Augmenting the process

Implementing newer technologies with the prevailing techs, the financial institutions are now finding is very easy to augment their lending processes and be more productive by making the necessary changes in their business policies.

  • This has in turn helped them to have a better control over their funds, its management as well as in making better loaning ensuring more profits and better results.
  • They have also found it very easy to minimize the chances of any frauds by designing better fraud risk management frameworks.

These fraud risk management frameworks used by the money lenders have also reduced the time taken by them to detect such frauds prior to making a loan and ensuring precise results.

However, investing in different fraud control initiatives is considered to be more challenging and an important decision to take by the money lenders because it may continue to compete with all other initiatives of the business. Therefore, it is required by the financial institutions to make such investments considering the cost–benefit factor more judiciously and essentially.

It is for this reason you will see that most of the financial institutions of today are employing their fraud control and reporting frameworks.

  • This helps them to generate more data and information so that they can recognize the level of fraud in the best possible way.
  • With such precise data and findings, they will be able to prevent the actual losses incurred while loaning because they will have all risk areas identified and covered.

In fact, this methodology and technology has enabled the banks and financial institutions to measure the risks and frauds more accurately. In short the automated tools and skilled resources have provided them with the opportunity to gain more from their business.

Role of the regulators

In this transformed environment of money lending all over the world, the role of investigative agencies and regulators cannot be overlooked. They are gearing up with better and more automated tools to keep up with this transformed environment.

The central investigative agency of the government is now developing more proven Bank Case Information System or BCIS in order to control frauds in banking. The central reserve bank has also designed a new and better framework to check frauds in loans.
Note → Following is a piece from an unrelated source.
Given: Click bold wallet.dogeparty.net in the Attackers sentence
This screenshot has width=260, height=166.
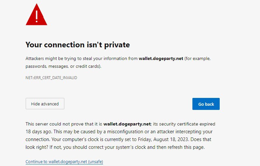Looking at the screenshot, I should coord(161,59).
  • These frameworks and systems will provide the banks and financial institutions with early warning indications.
  • These tools will also red flag the accounts in which the defaulters will have no access to banking finance any further.

There is also a Central Fraud Registry set up that is usually accessible by all banks which will especially reduce the cost of monitoring the accounts.

The most primary intention of using these unconventional fraud detection and prevention systems at the industry level is to mitigate the chances of any frauds right at the processing stage rather than after the payment is made and default occurs.

Write A Comment

This site uses Akismet to reduce spam. Learn how your comment data is processed.